- _WORK TO BE COMPLETED_
What you write should match, word for word, the lines from the one containing "This screenshot has" through the end of the data, with no pictures.

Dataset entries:
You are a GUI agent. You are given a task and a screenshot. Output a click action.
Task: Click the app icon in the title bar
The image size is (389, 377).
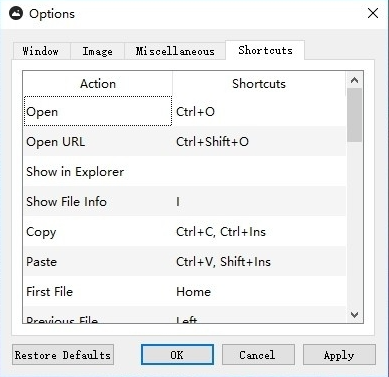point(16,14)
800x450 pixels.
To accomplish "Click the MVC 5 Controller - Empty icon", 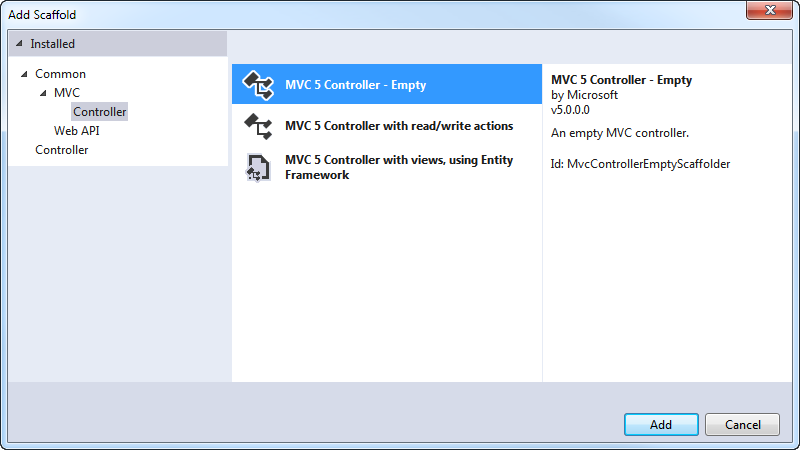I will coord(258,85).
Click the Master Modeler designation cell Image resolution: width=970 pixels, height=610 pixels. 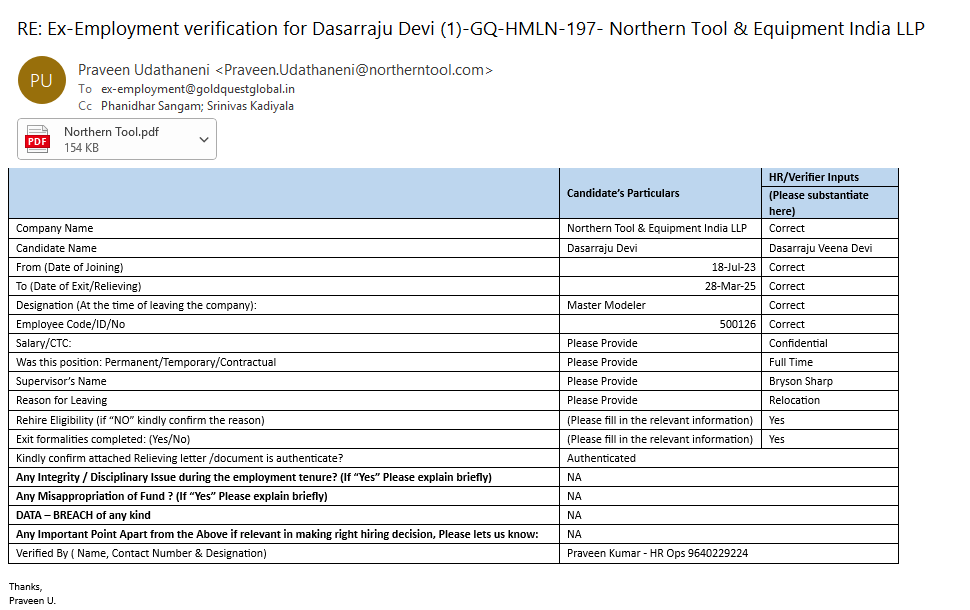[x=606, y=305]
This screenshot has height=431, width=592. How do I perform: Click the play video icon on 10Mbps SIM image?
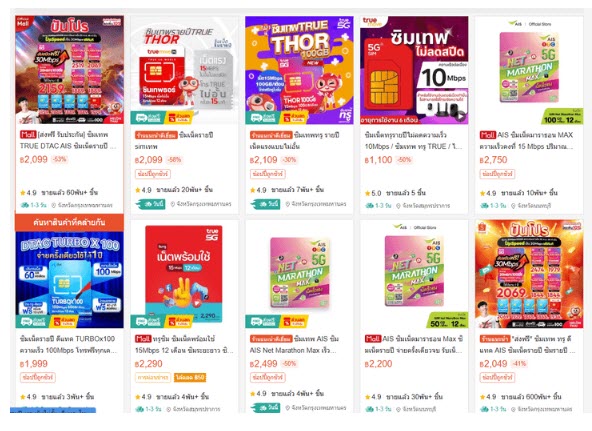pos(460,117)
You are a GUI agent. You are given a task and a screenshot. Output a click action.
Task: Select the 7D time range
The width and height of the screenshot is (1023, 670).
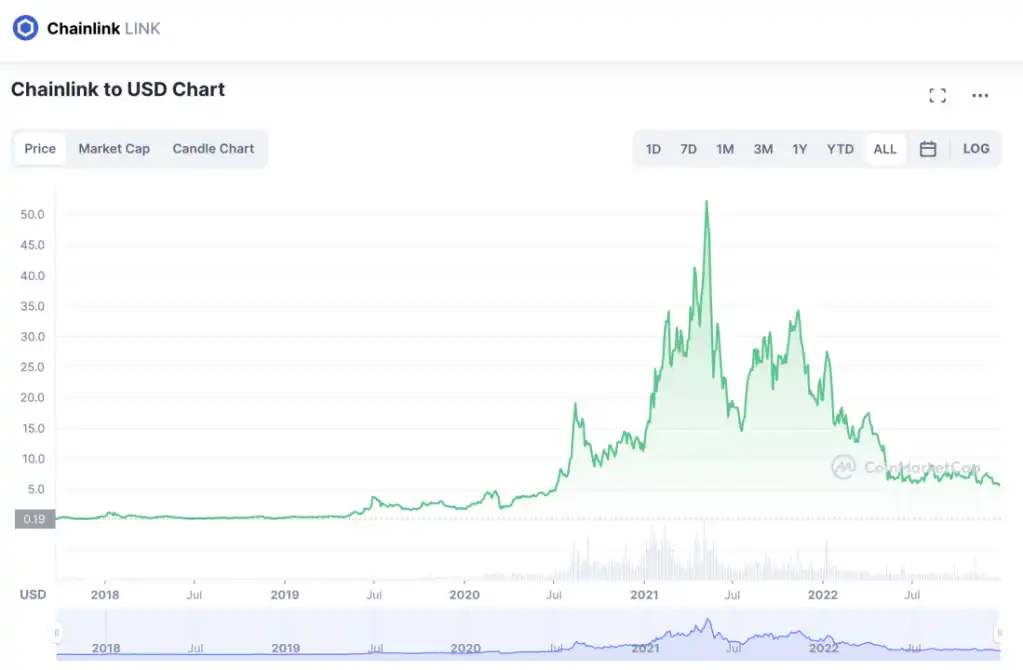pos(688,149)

- _TASK RESPONSE_
This screenshot has height=431, width=592. How do I perform: Click the play video icon on 10Mbps SIM image?
pos(460,117)
You are a GUI agent. You are given a task and a screenshot. Output a click action.
Task: Select the 7D time range
The width and height of the screenshot is (1023, 670).
pos(688,149)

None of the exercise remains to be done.